June 15, 1864-Apr. 3, 1865
Siege of Petersburg: After a protracted siege, Union troops seize Petersburg.


June 27, 1864
Battle of Kennesaw Mountain: In Georgia, Joseph E. Johnston defeats Union general William Tecumseh Sherman, who has been in charge of the Union’s western war while Grant is at Petersburg. Sherman will rally to move toward Atlanta.


July 20-Sept. 2, 1864
Battle of Atlanta: After engaging Confederate general John Bell Hood in July outside Atlanta, Sherman forces the South to evacuate the city. This Union victory breaks the North’s despondency over the stagnating siege of Petersburg and helps Lincoln win reelection against unfavorable odds. Sherman will completely destroy Atlanta before leaving it on his march towards Savannah.

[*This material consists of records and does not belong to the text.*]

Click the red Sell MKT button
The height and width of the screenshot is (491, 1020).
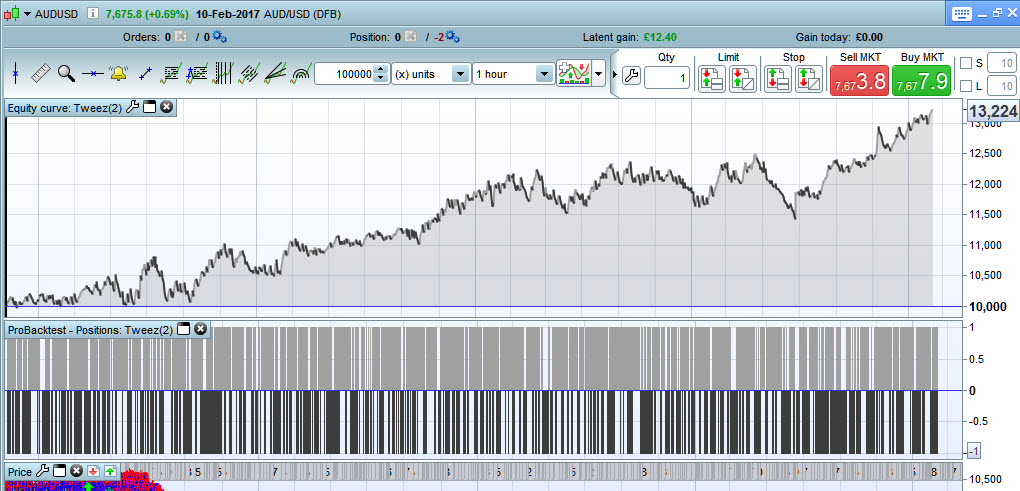point(858,80)
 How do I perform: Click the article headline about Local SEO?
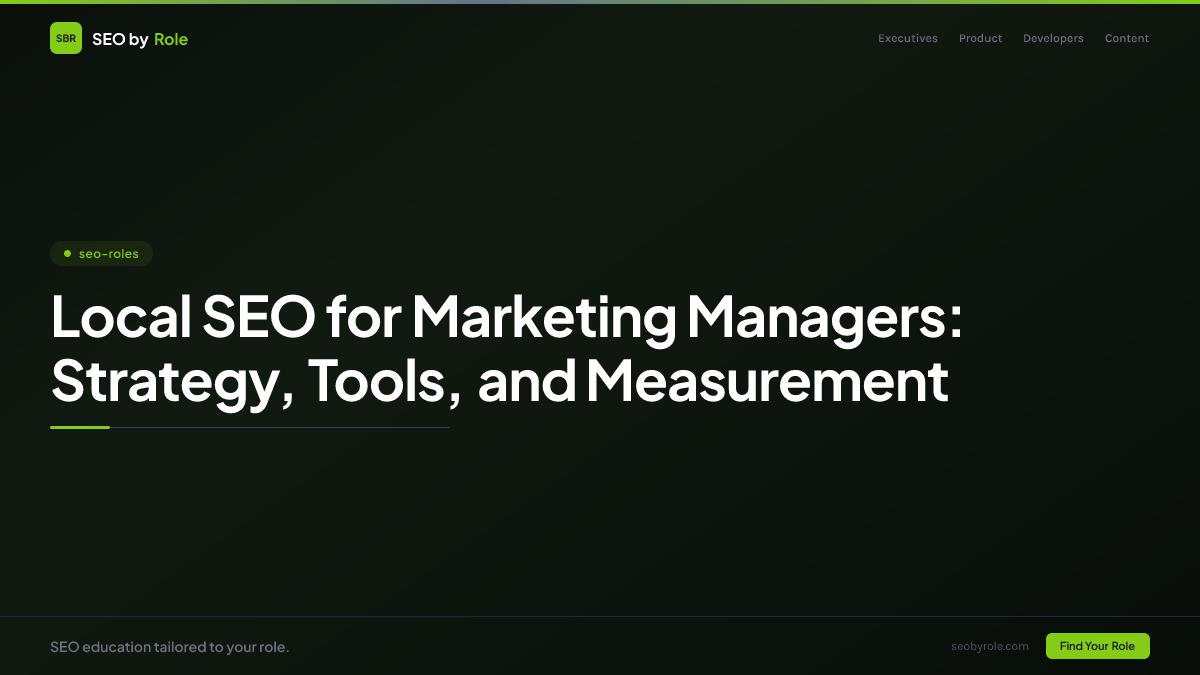500,350
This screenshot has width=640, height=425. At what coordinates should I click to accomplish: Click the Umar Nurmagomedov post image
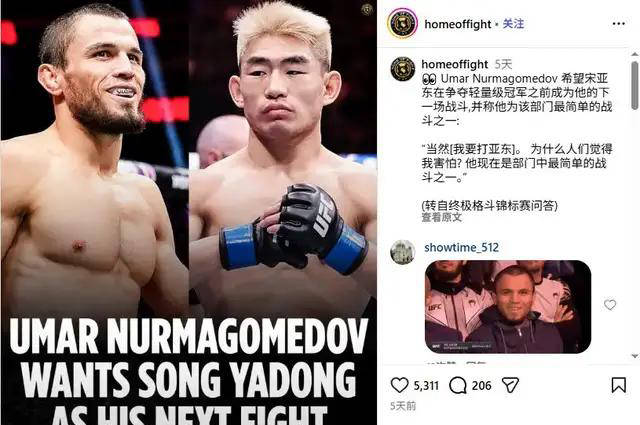189,212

Nov. 15, 1864-Apr. 18, 1865
Sherman’s March to the Sea: On the principle that defeat of the South requires defeat of civilian supplies and infrastructure as well as troops, Sherman ruthlessly and methodically destroys everything in his path—animals, crops, buildings, equipment—as he moves toward Savannah on Georgia’s Atlantic coast.


Dec. 9–21, 1864
Battle of Savannah: Sherman eventually seizes Savannah, Georgia’s largest city and a significant port. Sherman then continues his trail of destruction into the Carolinas.


Dec. 15–16, 1864
Battle of Nashville: Union forces under Generals John M. Schofield and George H. Thomas destroy Confederate general John Bell Hood’s forces and secure Tennessee for the North.


Apr. 9, 1865
Lee’s surrender at Appomattox Courthouse: The Confederacy’s surrender formally ends the Civil War.




The North’s refusal to relinquish several forts within the Confederacy led to the outbreak of hostilities in the harbor of Charleston, South Carolina. The war began when Southern artillery units attacked and captured Fort Sumter (April 12–14, 1861).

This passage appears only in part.